The lack of rain lately, after being very wet a couple of months ago, has plunged some of the state back into drought. The heat and lack of rain have ground production to a standstill here at the ol' farm on the cement pond. For the most part, all that remains standing are the southern garden classics.

In our case, that means okra and purple hull peas. The occasional cantaloupe, tomato, cucumber or pepper is quickly sliced and eaten. The purple hull peas get shelled and frozen in a communal ziplock bag. The okra... well, okra is a bit more of a challenge.
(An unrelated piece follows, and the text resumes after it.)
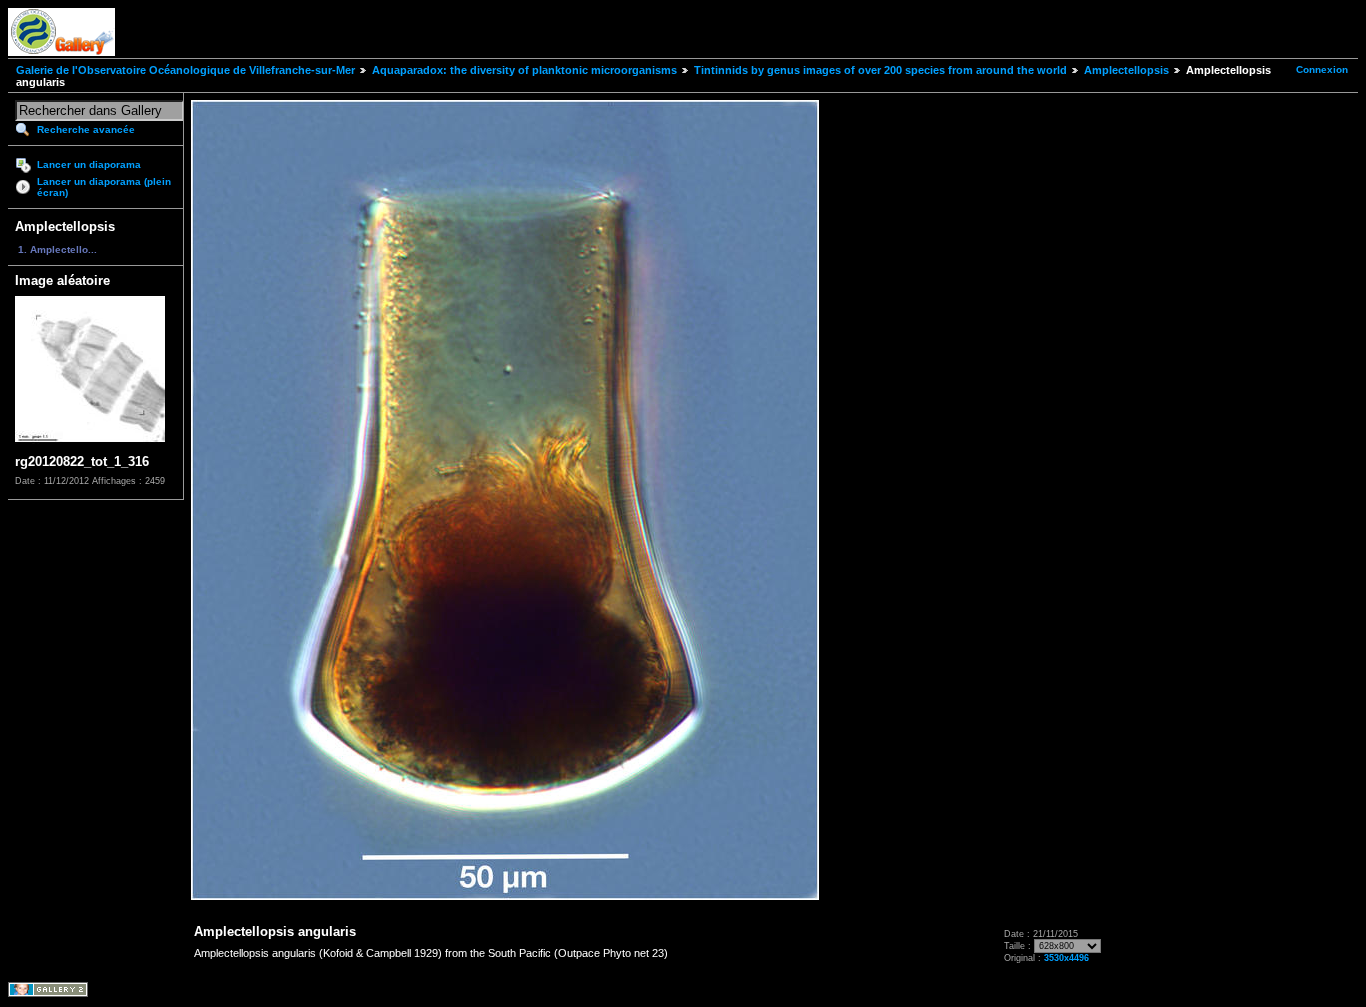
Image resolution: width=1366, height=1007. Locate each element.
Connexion (1322, 69)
I grew up in a southern Texas household strongly influenced by over 100 years of Texas-German farmers, infused with a Middle Eastern culinary tradition from ancestors that emigrated here in the late 1800s from Syria and settled in a backwater known as Houston. In that household, okra was presented in two ways: stewed, in the Middle Eastern style, or pickled, as it would have been on the farm in central Texas. I really liked the stewed okra over rice but never really cared for the pickled version, despite its popularity in the family.

It wasn’t until my oldest daughter and a bumper crop of okra last year that I decided to revisit pickled okra. Pickling okra is as easy as it comes, once you know what you are doing. After a couple of flops, I started producing some pretty popular pints of okra.